Simulating a Random Walk Experiment

To understand the statistical properties of the random walk model, we need to simulate many trials. Let’s conduct a comprehensive experiment:

set.seed(789)
n_sim_trials <- 1000

# Simulate experiment with moderate parameters
rw_data <- simulate_random_walk_experiment(
  n_trials = n_sim_trials,
  threshold = 10,
  drift = 0.05, # Slight positive drift
  sd_step = 1.5,
  show_progress = FALSE
)

# Display basic statistics
cat("Experiment Summary:\n")

## Experiment Summary:

cat("Total trials simulated:", nrow(rw_data), "\n")

## Total trials simulated: 1000

cat("Trials with valid decisions:", sum(!is.na(rw_data$choice)), "\n")

## Trials with valid decisions: 1000

cat("Proportion of valid decisions:", round(mean(!is.na(rw_data$choice)), 3), "\n\n")

## Proportion of valid decisions: 1

# Display the first few rows
knitr::kable(head(rw_data), 
             caption = "First 6 trials of the simulated random walk experiment.")

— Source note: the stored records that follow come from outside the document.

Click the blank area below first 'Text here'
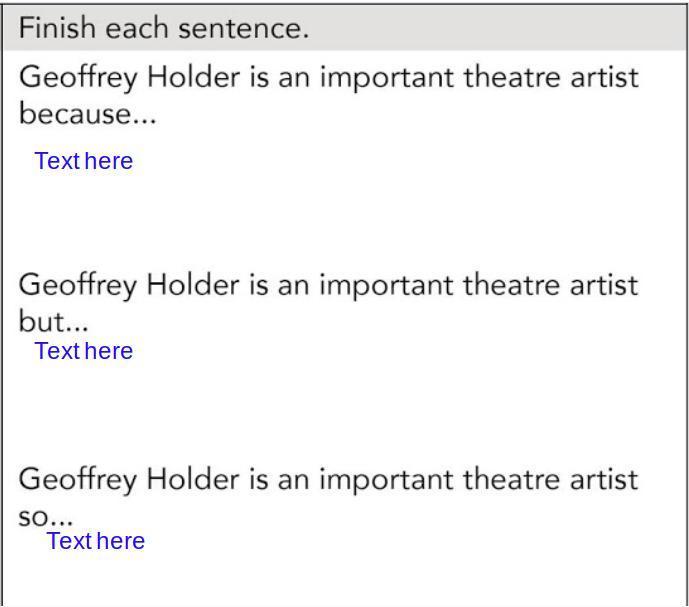Image resolution: width=689 pixels, height=607 pixels. 300,215
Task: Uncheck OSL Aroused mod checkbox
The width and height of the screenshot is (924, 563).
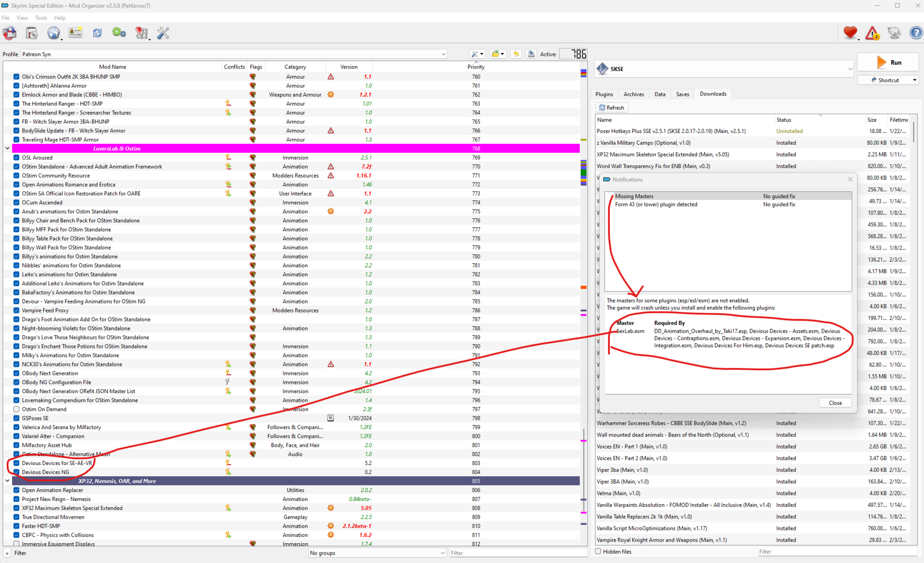Action: pos(16,157)
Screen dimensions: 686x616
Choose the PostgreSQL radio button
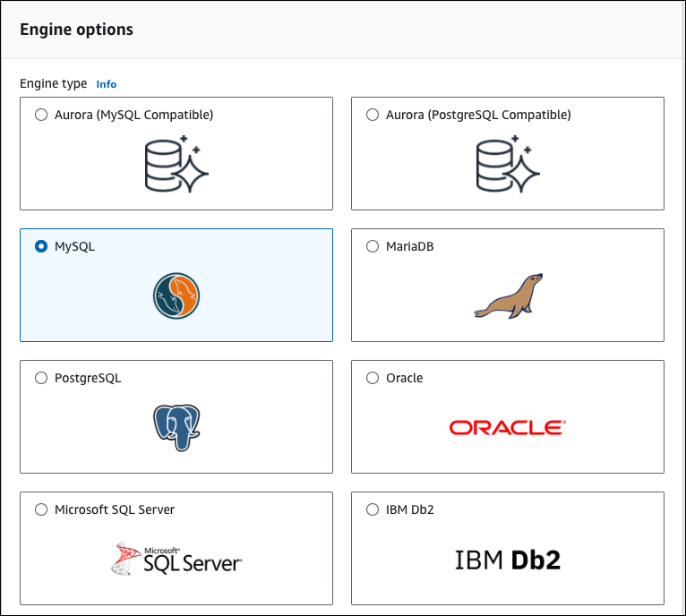coord(41,378)
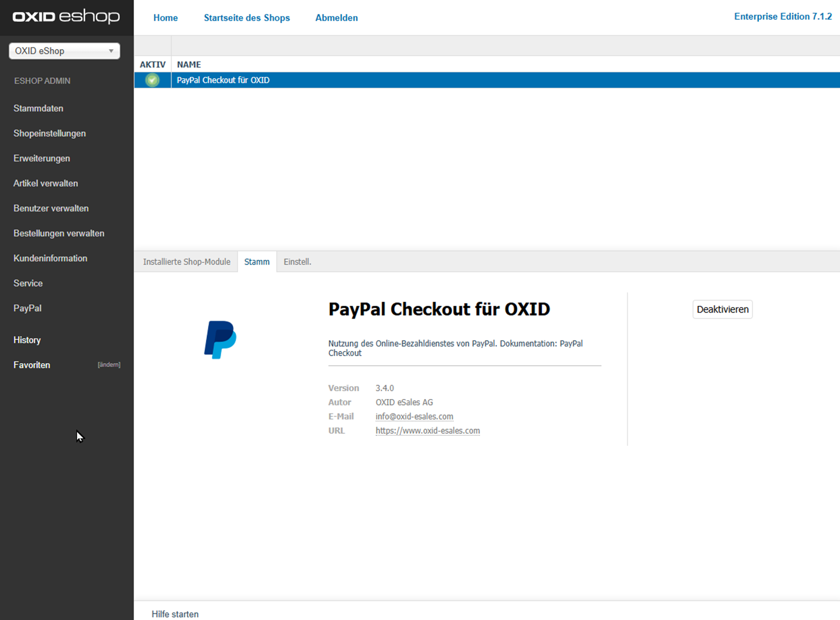Switch to the Einstell. tab
840x620 pixels.
(297, 262)
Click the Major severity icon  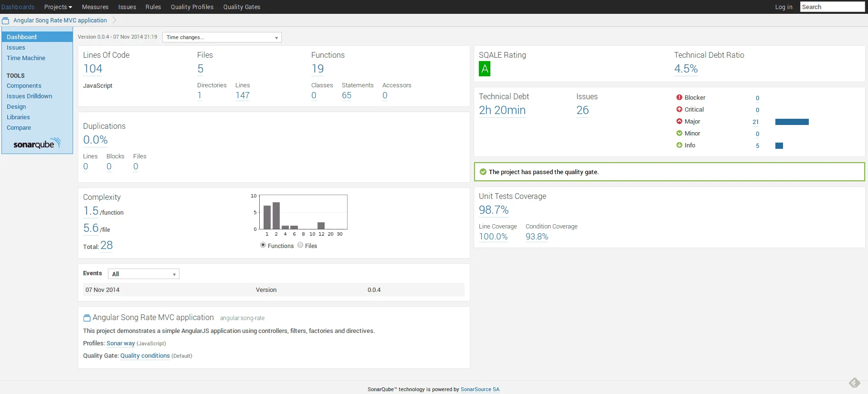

First 6 trials of the simulated random walk experiment.
trial	choice	rt
1	-1	25
2	1	40
3	-1	136
4	-1	60
5	1	68
6	1	24

Analyzing Experiment Results

1. Choice Proportions and Accuracy

# Filter out NA choices and create summary
valid_choices <- rw_data %>% 
  filter(!is.na(choice)) %>%
  mutate(choice_label = factor(choice, 
                              levels = c(-1, 1), 
                              labels = c("Lower Threshold (-1)", "Upper Threshold (1)")))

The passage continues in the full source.